__Your instructions__
Only one span of the listing below is wanted: the lines from the one with "This screenshot has height=334, width=492." through the one with "The height and", reproduced exactly, both ends kept.

-- Opening Marker --

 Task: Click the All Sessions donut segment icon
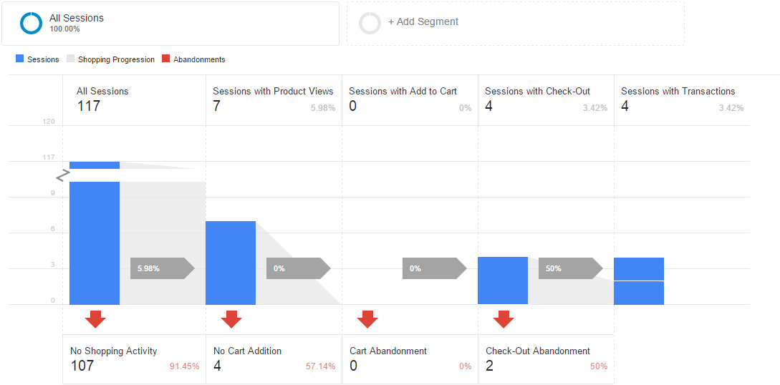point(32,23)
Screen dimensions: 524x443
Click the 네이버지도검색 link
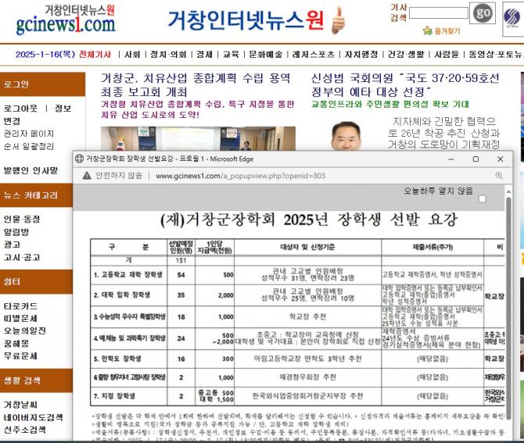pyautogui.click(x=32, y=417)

-- Closing Marker --
-- Opening Marker --

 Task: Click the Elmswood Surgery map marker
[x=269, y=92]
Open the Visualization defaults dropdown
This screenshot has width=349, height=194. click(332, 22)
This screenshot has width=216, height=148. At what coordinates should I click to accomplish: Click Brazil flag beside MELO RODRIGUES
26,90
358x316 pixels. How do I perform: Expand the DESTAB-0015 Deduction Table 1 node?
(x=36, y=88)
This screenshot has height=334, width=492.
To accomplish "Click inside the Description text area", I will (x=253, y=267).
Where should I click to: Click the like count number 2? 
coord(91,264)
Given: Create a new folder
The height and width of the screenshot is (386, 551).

-- Closing Marker --

__Task result__
This screenshot has height=334, width=492.
To accomplish "Click inside the Description text area", I will (x=253, y=267).
Where should I click to: Click the like count number 2? 
coord(91,264)
Given: Create a new folder
The height and width of the screenshot is (386, 551).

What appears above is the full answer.